All along Nicollet Mall on a beautiful Saturday morning, international soccer fans wore their national colors, sang and peaceably assembled to watch the World Cup, the tournament’s drama transcending time zones.

We’ve seen a fast-break, last-attack, game-winning goal, when Belgium went end-to-end to beat Japan, and we’ve seen upsets, and tableaus from Russia of skill and passion that should make even anti-soccer holdouts appreciate The Beautiful Game.

Saturday morning, England earned its first semifinal berth since 1990, setting up a chance at its first Cup championship in 52 years, with a 2-0 victory over Sweden. Saturday afternoon, as the sun beat down on Brit’s lawn, Croatia defeated the host Russian team 4-3 on penalty kicks.

The semifinals will feature France vs. Belgium and England vs. Croatia. If the tournament has become Eurocentric, Minneapolis’ soccer pub hubs were distinctly Anglo-centric on Saturday.

“We won, two-nil! Ah!’’ said Shah Hilali as he left The Local. He was wearing Union Jack shorts and a Union Jack beanie. “The awareness of real football, as we call it — the game you play with your foot — is growing. I’m happy to see a lot of Americans who are not supporters of England or Sweden coming in to watch the game. It’s great.’’

Not to be outdressed, Janice Biorn wore a large, Union Jack-inspired fuzzy top hat, an England World Cup T-shirt and red-inked St. George’s Crosses on her cheeks. Thirty years ago, the Minnesotan married an Englishman. Saturday, she watched the game with her children, who are British citizens.

“This has been absolutely fabulous,’’ she said. “Especially for those of us who are England fans. Four years ago, England didn’t even make it through the group stage, so this is really exciting.’’

Valid Serhan, The Local’s general manager, said fans have been filling his pub throughout the World Cup. “It’s been more fun than rowdy,’’ he said. “They all behave, believe me. They get loud, that’s about it.”

Near the back of The Local, Gail Asche gathered with a group of friends. She wore a 2018 World Cup scarf that she won at the pub, and wrapped herself in England’s flag. She also punched the air after each goal, and explained her excitement in a quintessential British accent.

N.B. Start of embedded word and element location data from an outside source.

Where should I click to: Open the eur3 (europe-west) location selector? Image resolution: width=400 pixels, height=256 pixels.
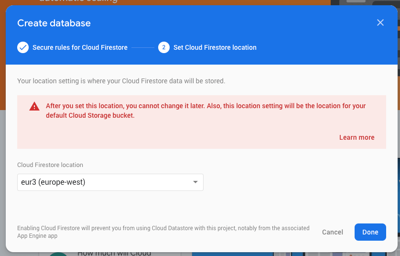pos(110,182)
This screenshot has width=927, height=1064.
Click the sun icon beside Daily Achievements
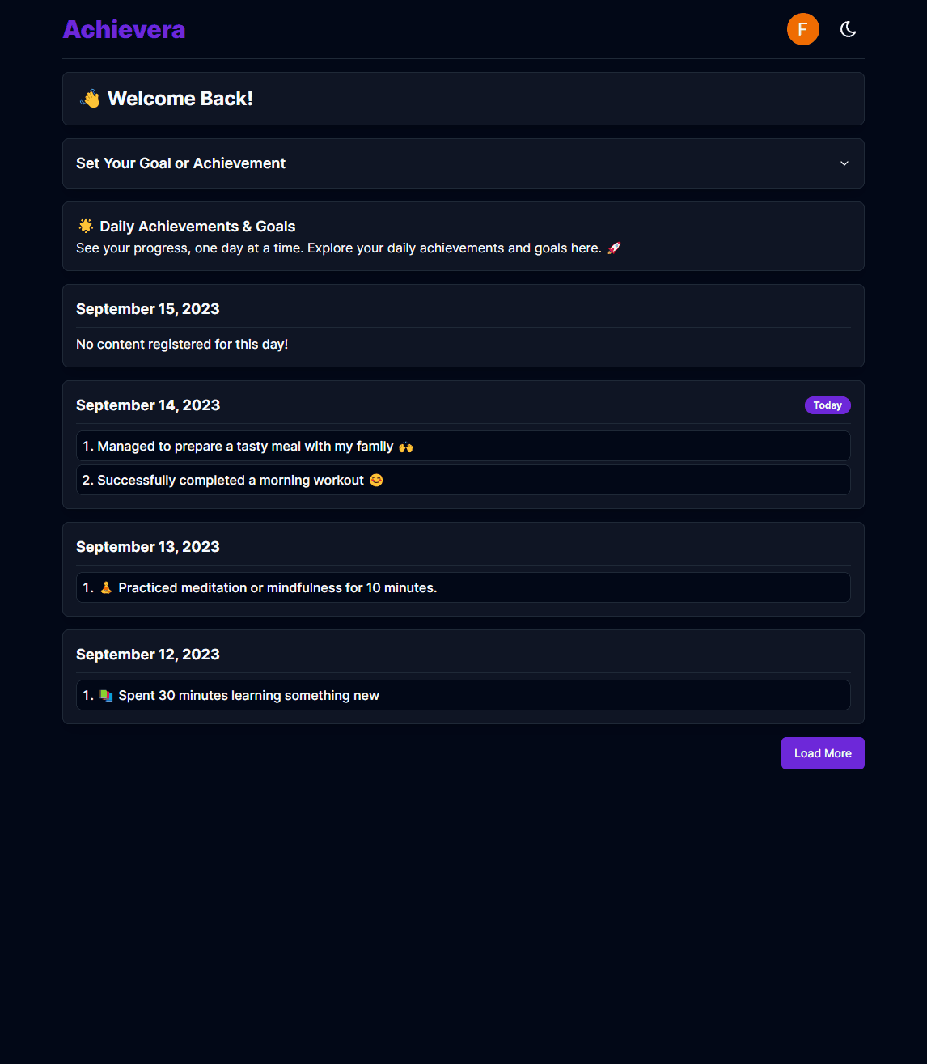[x=86, y=226]
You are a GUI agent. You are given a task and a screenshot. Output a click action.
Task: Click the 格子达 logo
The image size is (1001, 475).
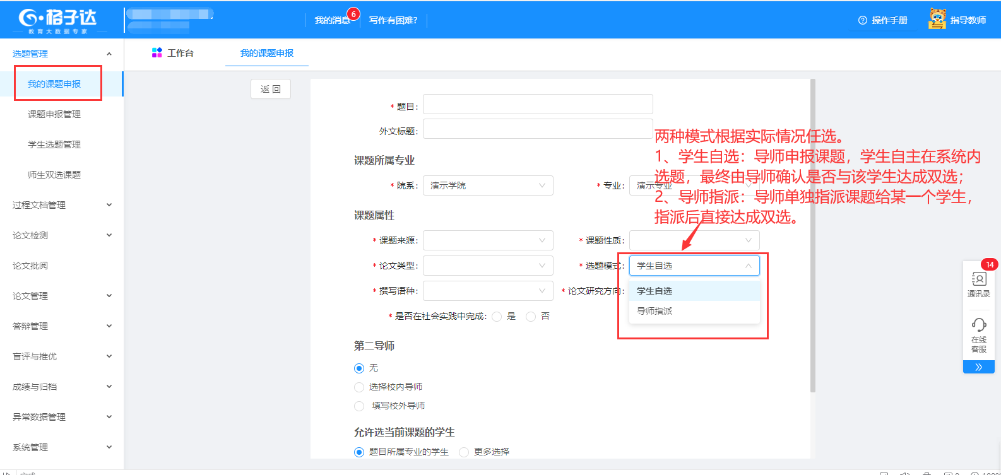click(x=57, y=20)
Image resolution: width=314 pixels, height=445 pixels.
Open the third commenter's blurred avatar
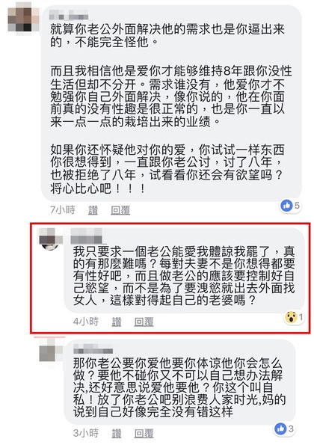pos(51,351)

“We always come here because we’re Arsenal fans, and this is an official Arsenal pub,’’ she said. “This has been amazing. It’s been a long time coming for the England squad. It’s well-deserved. It’s nice to be among some ex-pats that know what it feels like to cheer for England.’’

Can she put the World Cup into perspective for American football fans?

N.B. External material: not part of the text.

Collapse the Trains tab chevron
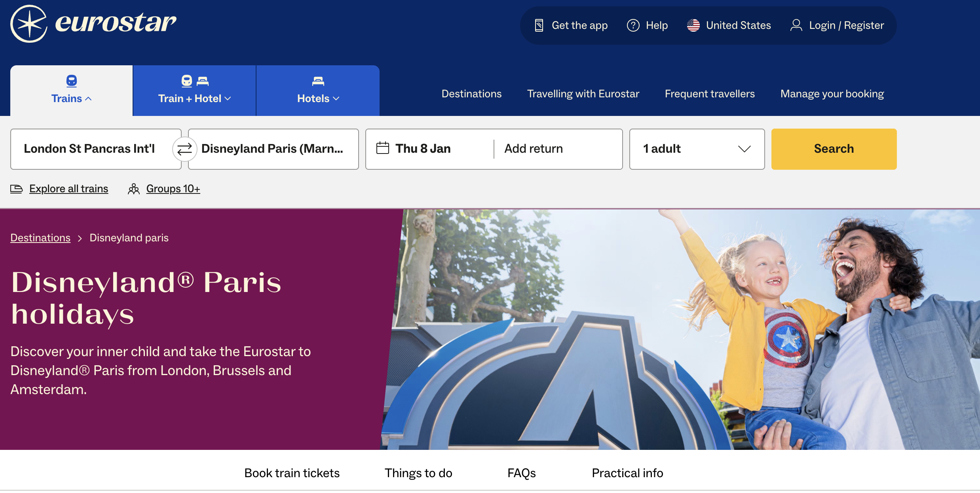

“If you imagine what the Super Bowl, the World Series, and all of these other [American) tournaments would be like if they were rolled into one, this is it,’’ she said. “This is our national pride. And it’s been 52 years.’’

England has thrived with a young team seemingly unscarred by its country’s previous failures. Harry Maguire scored the first goal on a header off a corner kick, giving England more goals off set pieces during this World Cup than in the three previous combined.

Maguire, a defender, had never before scored an international goal for England. His first proved to be all England would need. When goaltender Jordan Pickford made a series of spectacular saves, those wearing Tottenham, Arsenal, Vauxhall, Triumph and Union Jack T-shirts streamed into the sunshine on Nicollet, some smiling, some singing.

Some would return to watch Croatia and Russia create another classic, in what one broadcaster called the greatest World Cup ever.